9/27 〇6-4 最高の捕手。最高の熱狂を、ありがとう慎之助。
(今日は試合の全体の感想省きます。)
もうあの秋から10年が経とうとしています。
亀井が打った。谷が初球凡退した。
Septemberが流れる。
「絶対にサヨナラホームランを打つ」と信じた4万超の大声援が、彼に送られる。
ドームの屋根が音圧で破れるような、凄まじい
「慎之助!慎之助!」
の大合唱。
2球目だった。
一閃、背番号10がバットを振り抜く。
カクテル光線を独り占めした打球は、神々しさすら滲み出る"白い球"となり、一直線に歓喜のライトスタンドへ突き刺さる。
怒号、鬨の声、咆哮、どれも当てはまらないような4万人の大絶叫がドームに乱反射し、いつしかまた、
「慎之助!!慎之助!!」
と英雄の名を叫び称える声援がドームにこだました。
まるで、スローモーションのような瞬間でした。
僕が死ぬ瞬間まで間違いなく覚えているであろう、2009年日本シリーズの阿部のサヨナラホームランのシーンです。
あの時もレフトから見てたんです。
苦しい展開、李・鈴木・大道、3人のスペシャリストが切り開いて得た虎の子の1点。
直後の9回に信二に勝ち越し弾を浴び、万事休すかと思いきや亀井の起死回生同点ホームラン。
そして迎える阿部の打席。
全部、頭に焼き付いています。
あのSeptemberの声量、慎之助コールの凄まじい響き、早く打球が入ってほしいと見入るあまり、スローモーションのように見えた弾丸ライナー。
そして巻き起こった天地をひっくり返すような大歓声。
隣の知らないお兄ちゃんと抱き合って、2人でそのまま号泣してたのを思い出します。
あの打球、あの感動、あの熱狂。
自分が今まで体験した全てを上回る、圧倒的な異空間でした。
僕が野球観戦を未だに続けている理由は、あの熱狂に再び遭遇したいから、に他なりません。
それほどの衝撃を受けた、凄まじい試合でした。
今日のホームラン、またレフトからライトスタンドに突き刺さる阿部のホームランが見れました。

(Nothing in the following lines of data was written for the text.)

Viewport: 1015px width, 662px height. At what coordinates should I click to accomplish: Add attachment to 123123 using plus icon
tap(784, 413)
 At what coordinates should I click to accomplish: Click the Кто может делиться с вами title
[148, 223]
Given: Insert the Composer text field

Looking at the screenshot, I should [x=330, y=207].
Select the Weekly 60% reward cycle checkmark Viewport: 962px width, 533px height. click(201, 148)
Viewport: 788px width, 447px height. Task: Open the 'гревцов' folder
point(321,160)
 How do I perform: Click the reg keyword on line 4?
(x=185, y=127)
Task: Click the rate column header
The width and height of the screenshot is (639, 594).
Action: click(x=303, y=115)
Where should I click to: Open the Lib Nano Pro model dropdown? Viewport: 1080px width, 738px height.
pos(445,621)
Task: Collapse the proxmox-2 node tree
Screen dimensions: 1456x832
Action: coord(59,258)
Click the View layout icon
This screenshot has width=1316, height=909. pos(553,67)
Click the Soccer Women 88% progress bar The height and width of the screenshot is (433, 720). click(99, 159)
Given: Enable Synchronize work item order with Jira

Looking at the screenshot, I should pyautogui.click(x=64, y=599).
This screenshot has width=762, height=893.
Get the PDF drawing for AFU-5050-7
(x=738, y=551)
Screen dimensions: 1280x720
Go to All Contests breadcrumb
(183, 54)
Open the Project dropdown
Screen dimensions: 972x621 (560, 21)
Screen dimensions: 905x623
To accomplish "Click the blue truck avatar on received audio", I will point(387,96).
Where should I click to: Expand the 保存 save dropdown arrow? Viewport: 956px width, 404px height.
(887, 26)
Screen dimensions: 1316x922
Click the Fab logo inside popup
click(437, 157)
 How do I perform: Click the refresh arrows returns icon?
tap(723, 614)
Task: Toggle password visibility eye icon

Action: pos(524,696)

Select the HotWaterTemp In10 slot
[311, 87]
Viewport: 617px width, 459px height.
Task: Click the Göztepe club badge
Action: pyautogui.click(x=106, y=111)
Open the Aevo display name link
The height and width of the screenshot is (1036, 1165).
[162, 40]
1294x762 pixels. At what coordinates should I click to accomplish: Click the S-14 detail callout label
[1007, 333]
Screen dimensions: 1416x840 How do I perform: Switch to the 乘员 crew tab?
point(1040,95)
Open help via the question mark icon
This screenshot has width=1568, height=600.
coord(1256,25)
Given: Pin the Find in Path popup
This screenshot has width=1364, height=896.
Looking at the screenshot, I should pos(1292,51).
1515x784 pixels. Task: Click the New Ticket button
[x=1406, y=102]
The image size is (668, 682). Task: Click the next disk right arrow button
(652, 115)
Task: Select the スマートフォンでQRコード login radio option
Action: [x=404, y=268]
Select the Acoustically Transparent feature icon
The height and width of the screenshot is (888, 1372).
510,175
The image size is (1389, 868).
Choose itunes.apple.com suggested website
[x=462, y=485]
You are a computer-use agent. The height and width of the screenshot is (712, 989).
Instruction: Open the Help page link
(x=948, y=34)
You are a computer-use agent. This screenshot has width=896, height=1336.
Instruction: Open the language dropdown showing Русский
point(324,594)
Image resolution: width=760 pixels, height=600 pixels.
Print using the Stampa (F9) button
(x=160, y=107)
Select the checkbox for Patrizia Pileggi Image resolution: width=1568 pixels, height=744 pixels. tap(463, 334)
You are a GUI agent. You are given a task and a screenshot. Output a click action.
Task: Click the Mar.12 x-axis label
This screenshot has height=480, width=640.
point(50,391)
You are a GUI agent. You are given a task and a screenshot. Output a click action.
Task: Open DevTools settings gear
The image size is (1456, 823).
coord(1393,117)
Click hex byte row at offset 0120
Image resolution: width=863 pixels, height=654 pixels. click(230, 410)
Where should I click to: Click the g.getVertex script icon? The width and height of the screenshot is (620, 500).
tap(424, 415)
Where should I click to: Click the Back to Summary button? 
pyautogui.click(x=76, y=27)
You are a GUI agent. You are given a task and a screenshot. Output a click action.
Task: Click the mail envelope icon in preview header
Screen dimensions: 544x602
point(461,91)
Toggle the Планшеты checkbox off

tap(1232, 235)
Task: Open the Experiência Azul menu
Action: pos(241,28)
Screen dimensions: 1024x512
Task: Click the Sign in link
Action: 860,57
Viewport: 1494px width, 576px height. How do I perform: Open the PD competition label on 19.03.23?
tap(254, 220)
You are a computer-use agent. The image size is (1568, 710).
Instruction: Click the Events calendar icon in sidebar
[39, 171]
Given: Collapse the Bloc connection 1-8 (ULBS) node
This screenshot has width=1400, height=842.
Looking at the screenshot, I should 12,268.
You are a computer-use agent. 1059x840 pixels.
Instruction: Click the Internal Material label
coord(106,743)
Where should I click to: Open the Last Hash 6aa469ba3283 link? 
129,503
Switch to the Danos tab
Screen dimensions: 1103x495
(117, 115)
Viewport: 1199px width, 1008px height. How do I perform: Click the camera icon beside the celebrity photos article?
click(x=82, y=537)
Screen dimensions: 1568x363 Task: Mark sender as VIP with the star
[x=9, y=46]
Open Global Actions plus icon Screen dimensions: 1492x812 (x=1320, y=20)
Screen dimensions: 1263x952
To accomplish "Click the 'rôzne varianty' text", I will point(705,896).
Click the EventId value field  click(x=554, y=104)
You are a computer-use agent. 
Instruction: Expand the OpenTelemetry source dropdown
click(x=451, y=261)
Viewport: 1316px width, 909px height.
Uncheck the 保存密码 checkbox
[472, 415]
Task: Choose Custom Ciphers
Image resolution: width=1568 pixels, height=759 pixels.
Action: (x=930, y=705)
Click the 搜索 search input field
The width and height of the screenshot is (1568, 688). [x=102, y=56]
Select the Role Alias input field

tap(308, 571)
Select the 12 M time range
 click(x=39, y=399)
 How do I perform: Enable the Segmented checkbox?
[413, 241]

あの時と同じように、けれど時代の流れを示すようにLEDライトにピカピカに照らされた打球が、美しくライトスタンドへ放り込まれました。
いつでも、いつまでも、阿部慎之助は最高のヒーローです。
2009年のあの景色を追いかけていたら、もう10年も経ってしまいました。
時間が流れるのは早いです。
僕も中学を卒業し、高校も大学も色々ありつつ卒業しました。
そりゃ、10年前のあの熱狂のど真ん中、阿部慎之助が現役を辞めたって、何もおかしいことはないんです。色々ありました。
けれど、未だに現実味が湧きません。
物心ついて最初に覚えた選手が阿部慎之助でした。
小学生の頃、汚くて拙い字でファンレターを書いたら、サイン色紙を送ってきてくれたのも阿部慎之助でした。
ジャイアンツ球場で貰った唯一の選手使用バットの持ち主は、阿部慎之助でした。
僕が知ってる巨人の捕手は、阿部慎之助でした。
そんな、あまりにも偉大であり、当たり前の日常を作ってくれていた名選手でした。
本当に色んな記憶が蘇ります。
事ある事に、常に阿部慎之助に心を満たしてもらいながら、ここまで生きてきました。
40号グラスラのとき、一緒に見に行った人達と肩を組んで喜んだのを思い出します。
きっと、巨人ファンそれぞれの中に、それぞれの阿部慎之助がいて、また助けられたり勇気づけられたりしてきたんでしょう。
神様のような存在です。
セレモニーイベントは、不思議と湿っぽくはならなかったですよね。
まだ戦いが続くことを皆知っています。
それに今日の勝利後の挨拶の際に、原が阿部を呼び寄せ、自分の隣に立たせて挨拶させましたよね。あれは、なかなか意図を感じる演出でした。
肩を組んでスタンドを見つめながら、何らか阿部に語りかけていましたが、きっとおそらく、そういうことなんでしょう。
まだまだ巨人軍と阿部慎之助の2019シーズンは続きます。
超えるべき山が、まだ残っています。
そしてその遥か行く先、阿部にはきっとさらに険しく大きい山が待ち構えているのでしょう。
最高の捕手、
最高のキャプテン、
きっと最高の巨人軍を作ってくれます。
そんな阿部に、今どうしても、一番見晴らしの良い場所で、もう一度伝えたい。
2019年の頂点から、さらに先の未来へ、常にエールを送り続けたいんです。
『ありがとう、信じてる、慎之助』と。